What the task requires> From the first line of the listing below, retype each line up to and including the one with "Given: Open the Format menu"; pictures stay out.

Dataset content>

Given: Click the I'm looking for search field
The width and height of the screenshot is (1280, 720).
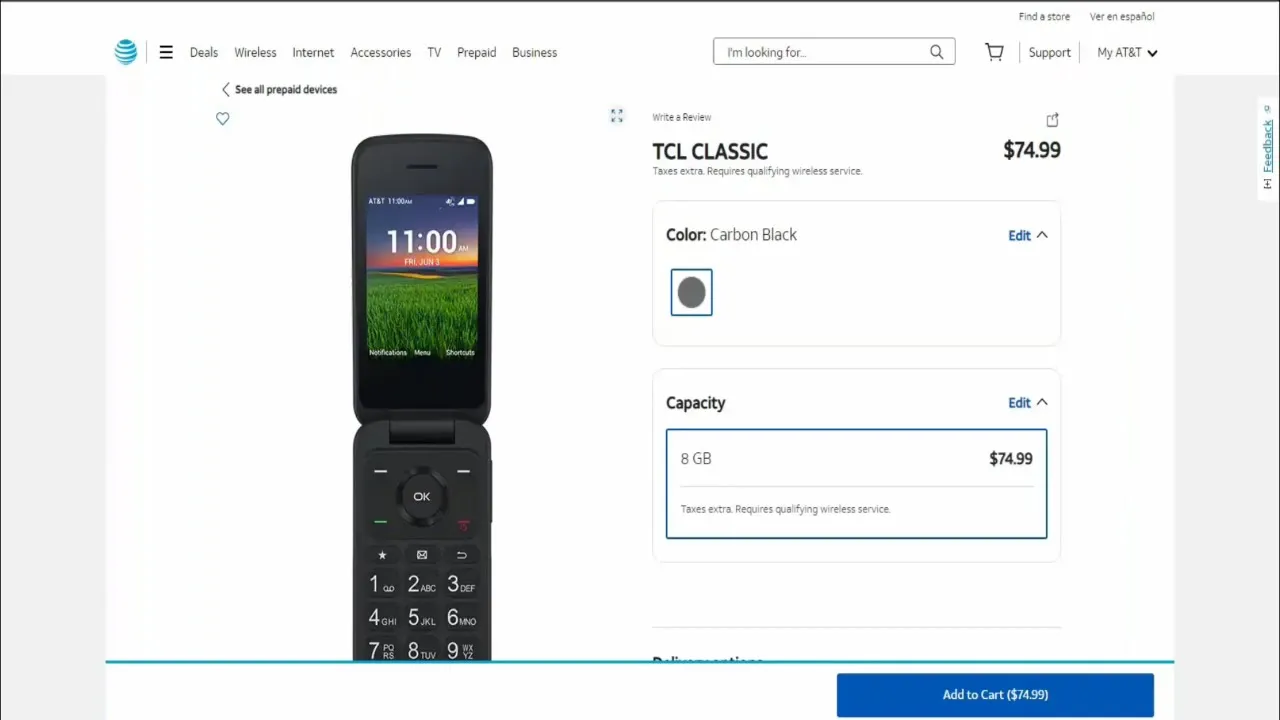Looking at the screenshot, I should (822, 52).
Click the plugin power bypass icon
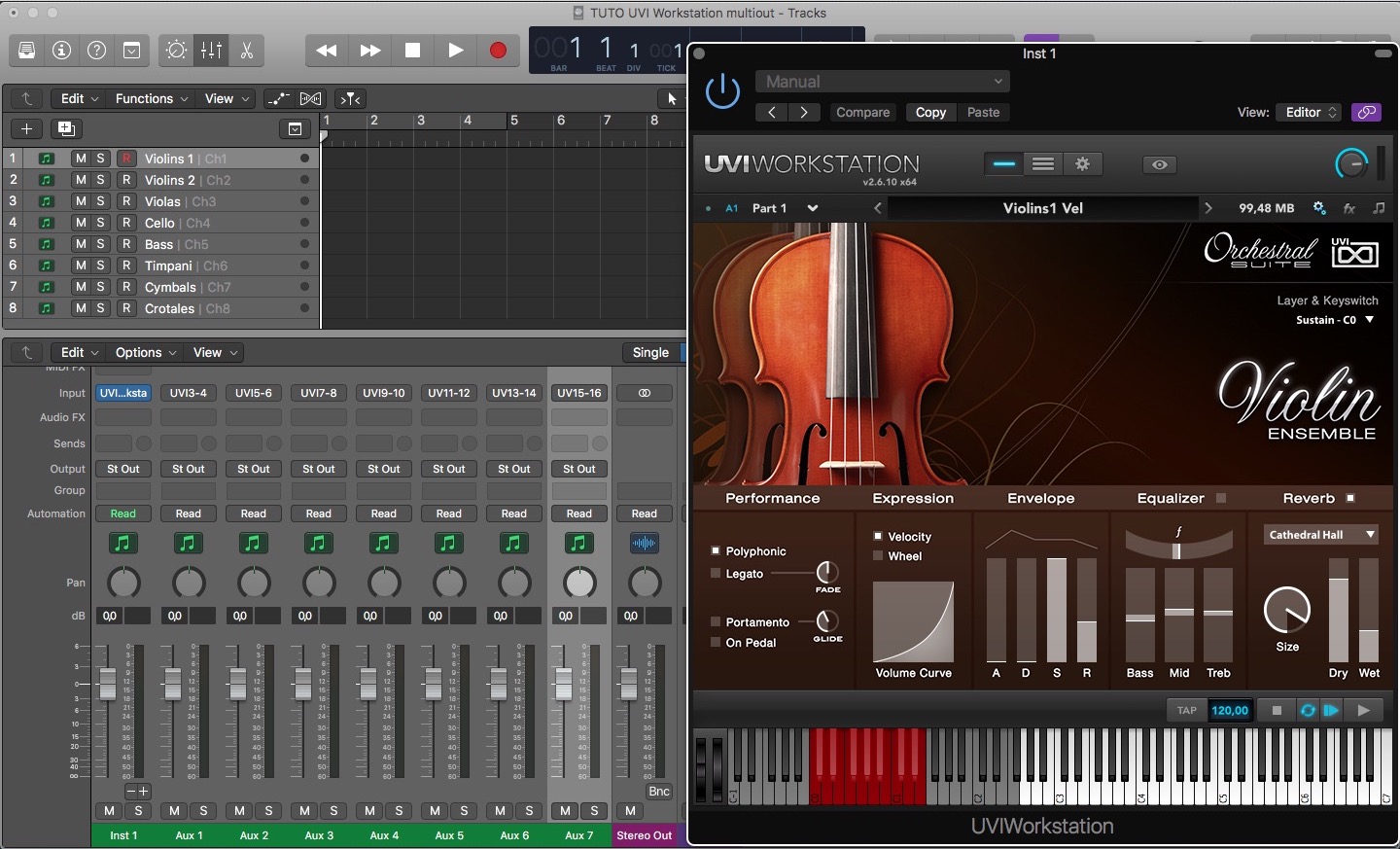This screenshot has height=849, width=1400. tap(722, 91)
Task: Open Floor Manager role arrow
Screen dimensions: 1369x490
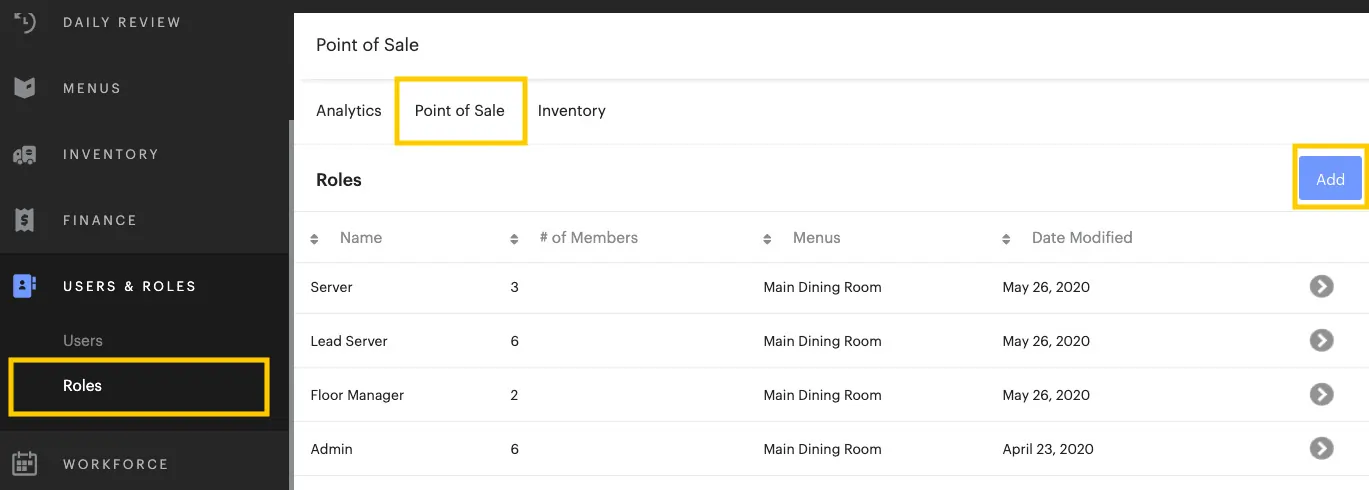Action: point(1321,395)
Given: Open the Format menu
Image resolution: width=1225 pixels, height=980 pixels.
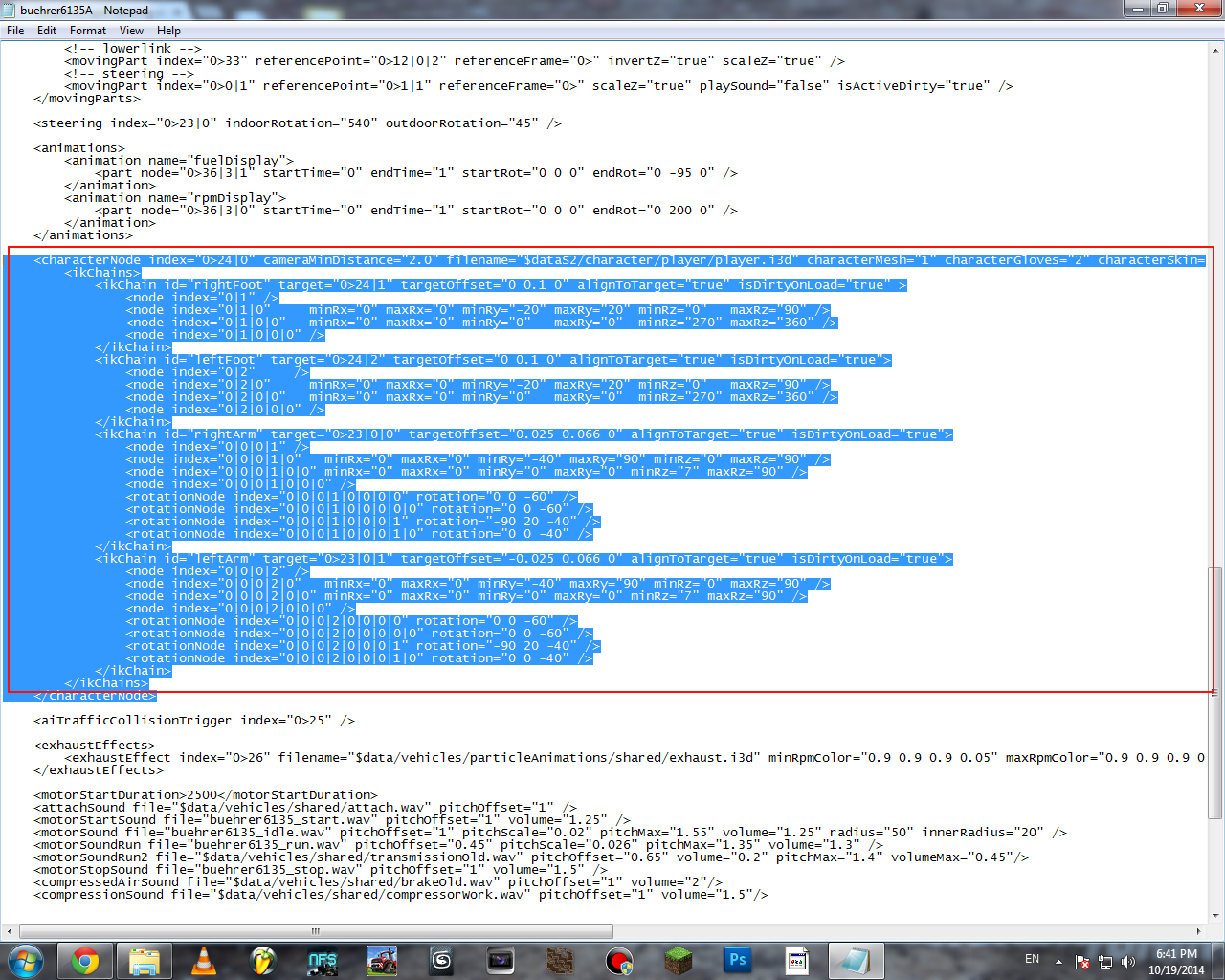Looking at the screenshot, I should click(88, 31).
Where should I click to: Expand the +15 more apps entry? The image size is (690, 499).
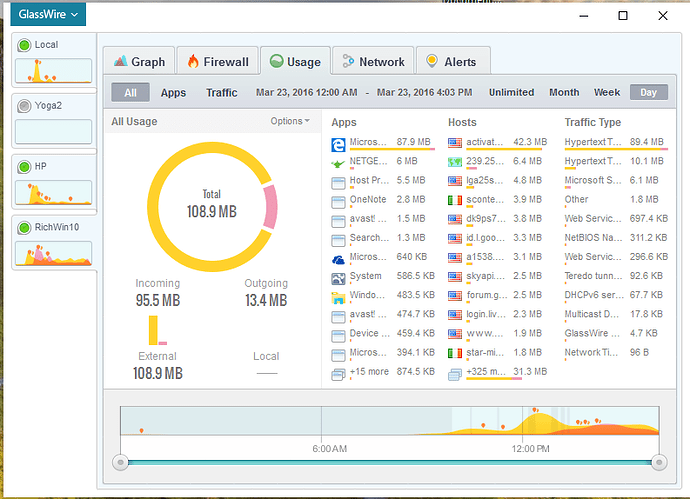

Written solution>
Given: Click the I'm looking for search field
The width and height of the screenshot is (1280, 720).
Looking at the screenshot, I should (822, 52).
Click the plugin power bypass icon
This screenshot has height=849, width=1400. tap(722, 91)
Task: Open Floor Manager role arrow
Screen dimensions: 1369x490
Action: point(1321,395)
Given: Open the Format menu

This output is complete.